After being fired at Southern Seminary, Garland went on to became the founding dean of Baylor University’s School of Social Work for a decade before her premature death in 2015. That school now is named in her memory. Southern Seminary closed the Carver School in 1997.
Both Garland and the Carver School of Church Social Work she headed at Southern Seminary were victims of conservative distrust of social work ministry as a whole, Maxwell said. “Social ministry efforts, which Southern Baptists had undertaken to some degree throughout their history, were questioned as denominational leaders feared that liberal influences had tainted them. But this controversy clearly resulted from, and was paradigmatic of, the broader conflict between moderates and conservatives in the SBC.”
Maxwell was joined in the session by her Doing the Word co-author Laine Scales.

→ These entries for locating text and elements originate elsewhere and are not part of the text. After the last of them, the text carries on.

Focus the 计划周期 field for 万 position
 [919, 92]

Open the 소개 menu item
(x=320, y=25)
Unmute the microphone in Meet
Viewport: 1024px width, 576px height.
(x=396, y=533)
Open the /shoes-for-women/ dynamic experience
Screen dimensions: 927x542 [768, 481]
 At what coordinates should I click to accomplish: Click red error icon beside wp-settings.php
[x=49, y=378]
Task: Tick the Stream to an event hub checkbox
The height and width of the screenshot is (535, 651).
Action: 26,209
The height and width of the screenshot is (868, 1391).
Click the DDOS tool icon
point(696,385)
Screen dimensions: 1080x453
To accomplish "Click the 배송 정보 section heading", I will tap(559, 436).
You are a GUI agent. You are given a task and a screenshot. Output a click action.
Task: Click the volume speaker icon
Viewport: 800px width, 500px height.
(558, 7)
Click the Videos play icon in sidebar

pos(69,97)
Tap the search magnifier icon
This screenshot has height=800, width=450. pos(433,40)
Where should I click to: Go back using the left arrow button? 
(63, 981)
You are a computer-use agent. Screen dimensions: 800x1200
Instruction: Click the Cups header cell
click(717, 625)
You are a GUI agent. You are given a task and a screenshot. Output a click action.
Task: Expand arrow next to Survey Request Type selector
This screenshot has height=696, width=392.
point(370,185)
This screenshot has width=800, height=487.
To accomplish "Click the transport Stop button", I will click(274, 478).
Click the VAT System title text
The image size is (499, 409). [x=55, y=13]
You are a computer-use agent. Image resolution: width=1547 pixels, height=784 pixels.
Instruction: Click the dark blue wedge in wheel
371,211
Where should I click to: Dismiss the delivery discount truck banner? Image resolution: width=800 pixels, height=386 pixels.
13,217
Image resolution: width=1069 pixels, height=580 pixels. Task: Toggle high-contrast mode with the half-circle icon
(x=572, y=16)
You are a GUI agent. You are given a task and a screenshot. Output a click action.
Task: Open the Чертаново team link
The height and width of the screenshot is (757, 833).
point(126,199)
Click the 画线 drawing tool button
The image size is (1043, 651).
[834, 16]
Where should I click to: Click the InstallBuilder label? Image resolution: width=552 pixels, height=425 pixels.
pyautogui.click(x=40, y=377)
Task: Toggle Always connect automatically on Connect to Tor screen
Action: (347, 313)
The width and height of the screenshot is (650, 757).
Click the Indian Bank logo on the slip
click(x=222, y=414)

Like their 2019 book, they traced the history of the Southern Baptist social work movement and the educational institution that shaped and nurtured it.
Scales said the Carver School was launched as the Woman’s Missionary Union Training School for Christian Workers in 1907 before evolving into the Carver School of Missions and Social Work in 1952. The school merged with Southern Seminary in 1963 and it was renamed the Carver School of Church Social Work in 1984.
Scales also outlined the historic and persistent tensions that ultimately led to the Carver School’s closure by denominational forces that viewed social work and women in leadership with suspicion.
That strain was present from the outset as training school women were allowed to attend limited classes at Southern Seminary, but not for credit. Nor were women permitted to use common dining or social spaces, as they lived and took most courses on their own nearby campus.
“The seminary needed to ensure Southern Baptists that the women were not preparing to preach.”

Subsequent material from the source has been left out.